# Probleme.



## xloouch (15. Jun 2007)

Hallo zusammen.

Hab ein kleines Problem..
eigentlich sind es zwei Probleme..









Problem 1:

Wie ihr auf dem Bild seht, fehlen die Texturen.


Problem 2:

Ich will den Roboterarm drehen. aber wie mach ich das genau?

Falls ihr Code braucht. sagt mir, welcher teil des Source ihr braucht.




Danke für eure Hilfe im voraus

Grüsse

Xloouch


----------



## Evil-Devil (15. Jun 2007)

Was nutzt du denn?
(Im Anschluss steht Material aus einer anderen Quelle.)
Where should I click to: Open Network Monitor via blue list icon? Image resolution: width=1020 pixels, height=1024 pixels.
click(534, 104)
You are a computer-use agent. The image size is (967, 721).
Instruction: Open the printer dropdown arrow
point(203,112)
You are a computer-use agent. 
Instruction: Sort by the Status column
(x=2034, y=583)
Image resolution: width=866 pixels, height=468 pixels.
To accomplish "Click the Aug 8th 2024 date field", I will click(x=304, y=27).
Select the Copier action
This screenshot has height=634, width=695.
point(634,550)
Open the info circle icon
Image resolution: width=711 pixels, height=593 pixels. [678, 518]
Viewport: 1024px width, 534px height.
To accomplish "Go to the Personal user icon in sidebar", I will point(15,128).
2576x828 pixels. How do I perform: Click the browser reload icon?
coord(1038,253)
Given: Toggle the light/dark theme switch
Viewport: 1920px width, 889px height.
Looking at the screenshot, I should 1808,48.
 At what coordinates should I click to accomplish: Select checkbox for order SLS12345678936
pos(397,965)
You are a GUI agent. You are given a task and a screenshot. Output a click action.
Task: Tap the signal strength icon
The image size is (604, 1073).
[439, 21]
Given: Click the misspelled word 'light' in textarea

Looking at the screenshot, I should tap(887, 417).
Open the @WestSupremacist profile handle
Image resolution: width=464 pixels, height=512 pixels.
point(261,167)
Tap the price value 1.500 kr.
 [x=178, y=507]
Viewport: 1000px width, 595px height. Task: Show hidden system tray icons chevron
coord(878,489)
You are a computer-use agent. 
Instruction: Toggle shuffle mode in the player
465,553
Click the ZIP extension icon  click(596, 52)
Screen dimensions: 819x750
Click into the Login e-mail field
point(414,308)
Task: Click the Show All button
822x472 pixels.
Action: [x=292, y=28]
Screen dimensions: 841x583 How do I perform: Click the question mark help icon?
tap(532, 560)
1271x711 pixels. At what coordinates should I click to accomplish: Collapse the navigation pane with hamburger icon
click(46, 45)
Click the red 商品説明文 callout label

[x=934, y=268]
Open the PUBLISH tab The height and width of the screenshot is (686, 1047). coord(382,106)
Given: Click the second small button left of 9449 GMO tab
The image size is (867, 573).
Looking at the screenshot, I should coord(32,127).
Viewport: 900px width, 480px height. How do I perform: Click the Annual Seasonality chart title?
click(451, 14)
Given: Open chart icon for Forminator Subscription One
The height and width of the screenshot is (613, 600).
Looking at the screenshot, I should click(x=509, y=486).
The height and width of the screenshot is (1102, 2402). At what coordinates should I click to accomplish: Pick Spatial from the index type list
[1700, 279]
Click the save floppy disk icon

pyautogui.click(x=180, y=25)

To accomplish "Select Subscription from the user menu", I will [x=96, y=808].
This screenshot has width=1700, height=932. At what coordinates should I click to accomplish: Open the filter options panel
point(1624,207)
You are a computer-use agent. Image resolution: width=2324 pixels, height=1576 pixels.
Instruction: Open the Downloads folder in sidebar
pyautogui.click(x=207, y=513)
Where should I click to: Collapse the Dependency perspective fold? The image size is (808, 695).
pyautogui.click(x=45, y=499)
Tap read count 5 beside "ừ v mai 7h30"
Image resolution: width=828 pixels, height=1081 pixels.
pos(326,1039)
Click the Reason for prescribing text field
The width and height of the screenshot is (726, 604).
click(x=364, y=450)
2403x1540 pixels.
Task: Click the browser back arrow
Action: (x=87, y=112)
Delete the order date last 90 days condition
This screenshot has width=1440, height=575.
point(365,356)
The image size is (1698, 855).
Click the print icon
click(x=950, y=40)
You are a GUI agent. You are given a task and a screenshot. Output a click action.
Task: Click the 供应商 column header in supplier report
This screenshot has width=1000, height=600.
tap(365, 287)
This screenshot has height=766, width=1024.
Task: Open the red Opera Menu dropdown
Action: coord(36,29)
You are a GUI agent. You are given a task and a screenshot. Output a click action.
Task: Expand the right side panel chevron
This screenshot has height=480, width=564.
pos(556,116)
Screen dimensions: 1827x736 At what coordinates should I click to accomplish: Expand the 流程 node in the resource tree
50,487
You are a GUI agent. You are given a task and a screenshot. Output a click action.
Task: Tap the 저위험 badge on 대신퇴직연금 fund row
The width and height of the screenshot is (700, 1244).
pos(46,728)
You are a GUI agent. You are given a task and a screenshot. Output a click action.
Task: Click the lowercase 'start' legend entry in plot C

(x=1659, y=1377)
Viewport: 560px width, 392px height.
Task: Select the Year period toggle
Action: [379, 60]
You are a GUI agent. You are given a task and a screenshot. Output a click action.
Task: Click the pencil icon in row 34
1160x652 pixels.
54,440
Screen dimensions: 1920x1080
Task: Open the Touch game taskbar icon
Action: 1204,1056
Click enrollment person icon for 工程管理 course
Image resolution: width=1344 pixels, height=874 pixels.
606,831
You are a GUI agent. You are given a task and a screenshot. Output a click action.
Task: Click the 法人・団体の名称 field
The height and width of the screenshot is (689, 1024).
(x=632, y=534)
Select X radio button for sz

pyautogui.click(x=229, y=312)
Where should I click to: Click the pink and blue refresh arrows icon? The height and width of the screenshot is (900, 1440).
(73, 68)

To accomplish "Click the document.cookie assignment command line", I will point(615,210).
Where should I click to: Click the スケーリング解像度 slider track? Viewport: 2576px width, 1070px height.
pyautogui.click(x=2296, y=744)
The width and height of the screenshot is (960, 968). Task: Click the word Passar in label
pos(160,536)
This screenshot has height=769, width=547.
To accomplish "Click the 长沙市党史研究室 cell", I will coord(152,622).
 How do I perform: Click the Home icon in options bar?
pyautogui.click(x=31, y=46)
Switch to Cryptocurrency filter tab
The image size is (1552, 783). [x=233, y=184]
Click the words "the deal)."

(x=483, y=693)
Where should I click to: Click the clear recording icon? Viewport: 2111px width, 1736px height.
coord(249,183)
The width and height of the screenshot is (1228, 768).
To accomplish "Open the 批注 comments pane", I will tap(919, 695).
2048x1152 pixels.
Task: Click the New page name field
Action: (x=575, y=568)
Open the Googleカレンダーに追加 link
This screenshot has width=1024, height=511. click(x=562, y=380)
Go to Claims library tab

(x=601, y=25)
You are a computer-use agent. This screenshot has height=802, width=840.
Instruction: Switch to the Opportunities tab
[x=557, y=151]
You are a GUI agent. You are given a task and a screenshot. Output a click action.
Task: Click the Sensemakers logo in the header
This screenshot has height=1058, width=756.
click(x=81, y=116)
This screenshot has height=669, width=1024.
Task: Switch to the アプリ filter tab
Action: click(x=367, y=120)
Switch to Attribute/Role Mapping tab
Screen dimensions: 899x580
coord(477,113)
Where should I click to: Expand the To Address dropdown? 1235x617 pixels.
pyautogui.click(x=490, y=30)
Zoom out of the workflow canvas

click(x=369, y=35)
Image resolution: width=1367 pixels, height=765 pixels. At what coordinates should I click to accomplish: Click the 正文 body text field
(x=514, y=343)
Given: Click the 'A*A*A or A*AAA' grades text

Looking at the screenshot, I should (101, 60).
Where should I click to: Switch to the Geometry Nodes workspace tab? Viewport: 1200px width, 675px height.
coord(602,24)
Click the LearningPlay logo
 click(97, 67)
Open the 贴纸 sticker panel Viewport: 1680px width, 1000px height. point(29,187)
Java3D, JOGL, LWJGL?

Texturen musst du einlesen und dann entsprechend an die Polygone ankleben

Rotieren geht mit einer entsprechenden Rotate Funktion die bestimmt bei der API die du verwendest bei ist.


----------



## xloouch (15. Jun 2007)

Also Arbeiten tu ich mit J3D. Als Import verwende ich ursprünglich STL Files, welche ich via STLLoader hineinlade.

hm. hast du mir ein beispiel für eine Rotation methode, oder code schnipsel?

Bin ein neuling im j3d bereich.. wie mach ich denn texuren über so eine vektor-zeichnung?


Danke dir für die antwort


----------